Dim s As String = encodings.UTF8.Chr(&hFEFF) MsgBox EncodeHex(s)[/quote]

except that for utf16 you get the same bom for UTF16, UTF16LE and BE which is wrong

Dim utfbom As String 

utfbom = encodings.UTF8.Chr(&hFEFF)
textarea1.appendtext "UTF8 - " + EncodeHex(utfbom) + EndOfLine

utfbom = encodings.UTF16.Chr(&hFEFF)
textarea1.appendtext "UTF16 - " + EncodeHex(utfbom) + EndOfLine

utfbom = encodings.UTF16BE.Chr(&hFEFF)
textarea1.appendtext "UTF16BE - " + EncodeHex(utfbom) + EndOfLine

utfbom = encodings.UTF16LE.Chr(&hFEFF)
textarea1.appendtext "UTF16LE - " + EncodeHex(utfbom) + EndOfLine

Christian_Schmitz · June 18, 2019, 3:06pm

Norman, that’s not a bug as BE/LE is handled later when writing data.

Xojo even gives 4100 back for encodings.UTF16BE.Chr(65)

Seems like the Xojo string is always LE.

Guenter_Kraemer · June 18, 2019, 4:09pm

So it seems not be easily possible to just write ordinary UTF-8 files with BOM EF BB BF with Xojo?

Emile_Schwarz · June 18, 2019, 4:12pm

What happened when you saved a text from a TextArea (with a UTF-8 encoding) ?

Did you try that ?

TimStreater · June 18, 2019, 4:30pm

No, as you can see here:

https://www.utf8-chartable.de/unicode-utf8-table.pl

Kem_Tekinay · June 18, 2019, 5:01pm

On the contrary, it’s quite easy, you just have to do it yourself. Write the BOM (I supplied the code above), then write your text. When reading back, strip the BOM, then define the encoding of the rest as UTF-8.

Emile_Schwarz · June 18, 2019, 5:37pm

Usually, I read from the official owner, never elsewhere (elsewhere can be wrong: read what some say about tha ASCII table, about the characters values from 129 thru 256)
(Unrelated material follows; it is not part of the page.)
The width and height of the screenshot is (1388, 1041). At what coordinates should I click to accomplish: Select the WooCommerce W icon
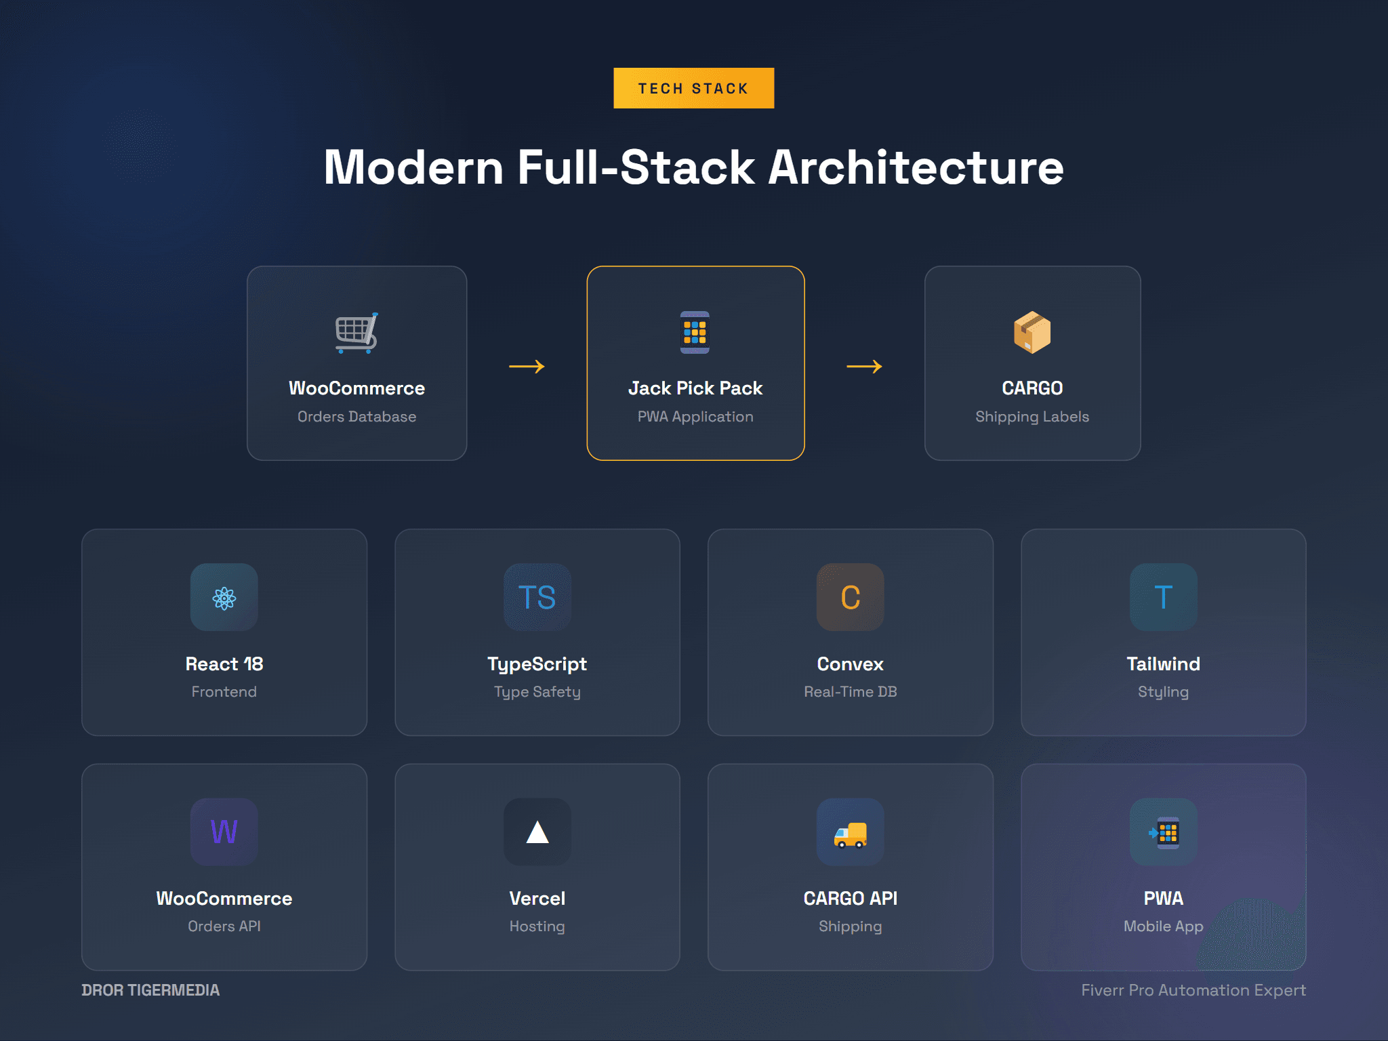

UTF-8 - Wikipedia (not the owner, and can be wrong too):

UTF-8 is a variable width character encoding capable of encoding all 1,112,064[1] valid code points in Unicode using one to four 8-bit bytes.[2] The encoding is defined by the Unicode Standard, and was originally designed by Ken Thompson and Rob Pike.[3][4] The name is derived from Unicode (or Universal Coded Character Set) Transformation Format 8-bit.[5].